Why "Upstream Images" repositories?

  • Platform-Mesh uses separate "upstream-images" repos because they're rebasing Bitnami images
  • Bitnami provides well-maintained base images for Keycloak and PostgreSQL
  • The custom repos allow Platform-Mesh to add specific configurations while benefiting from Bitnami's security patching

Open Questions:

  • Can individual images be updated independently for critical CVEs?
  • What's the approval process for image version changes?

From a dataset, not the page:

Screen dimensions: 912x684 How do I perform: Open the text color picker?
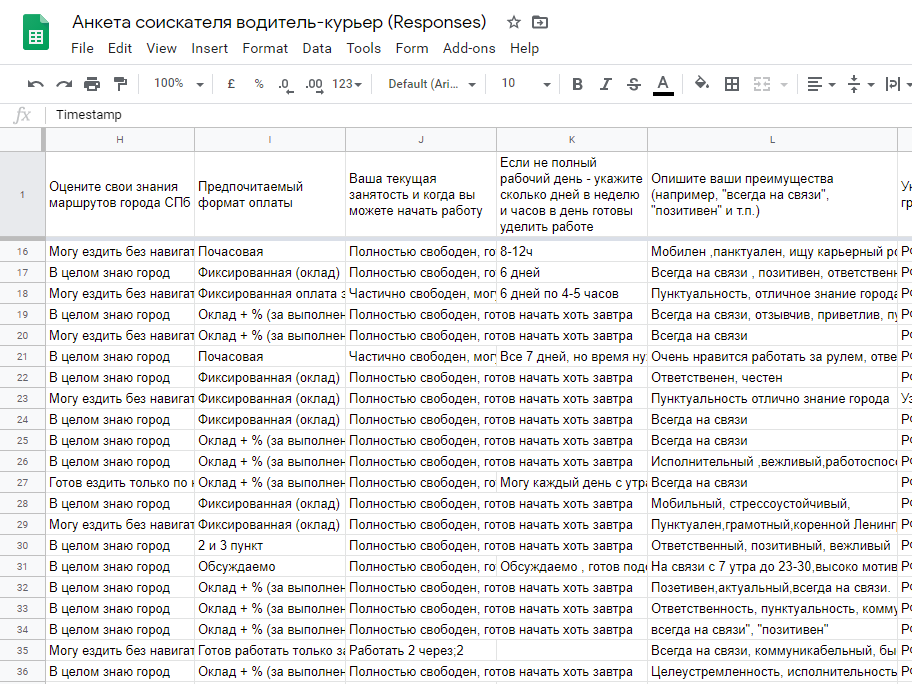point(662,84)
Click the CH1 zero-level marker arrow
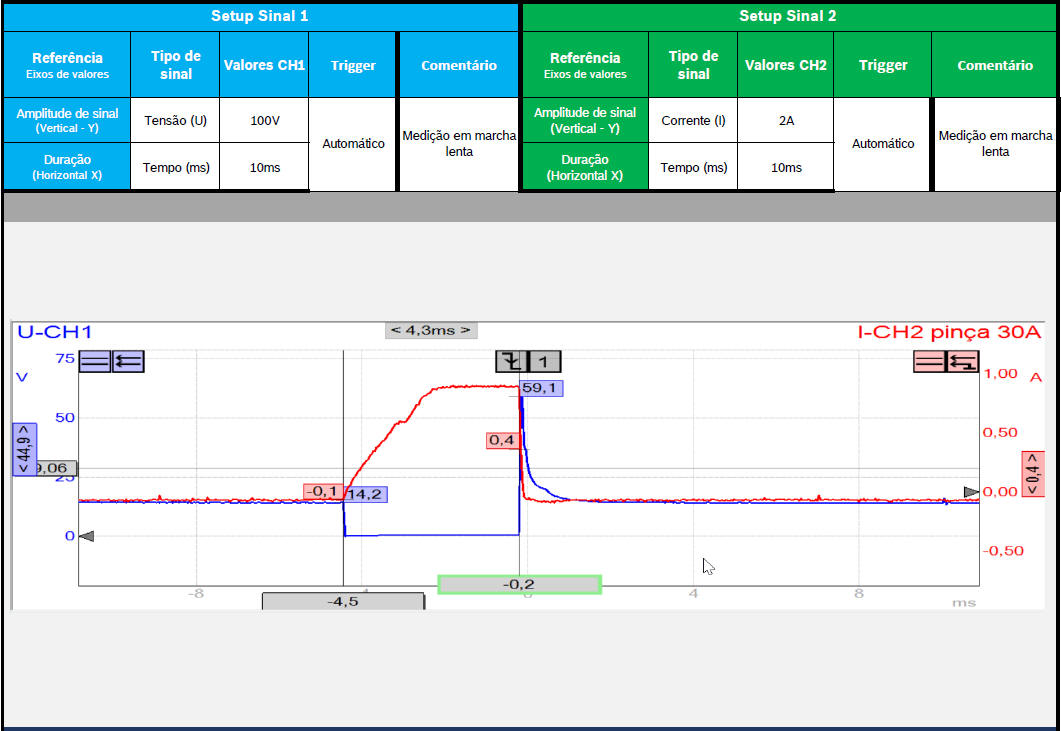Viewport: 1062px width, 731px height. tap(86, 537)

2. Image Replacement & OCM ComponentVersion Integration

Current Architecture

Image Categories:

  1. Infrastructure: Kubernetes components, cert-manager, Flux, Crossplane
  2. Platform-Mesh Core: Operators (account, extension-manager, platform-mesh, security)
  3. Dependencies: Keycloak, PostgreSQL, OpenFGA, KCP
  4. Supporting: Mailpit, UI components (portal, marketplace-ui)

Current Challenges:

  • Multiple PostgreSQL versions in use (15.4.0, 17.6.0)
  • Separate "upstream-images" and "images" repositories for the same components
  • Mixed registry sources (ghcr.io, docker.io, quay.io, registry.k8s.io)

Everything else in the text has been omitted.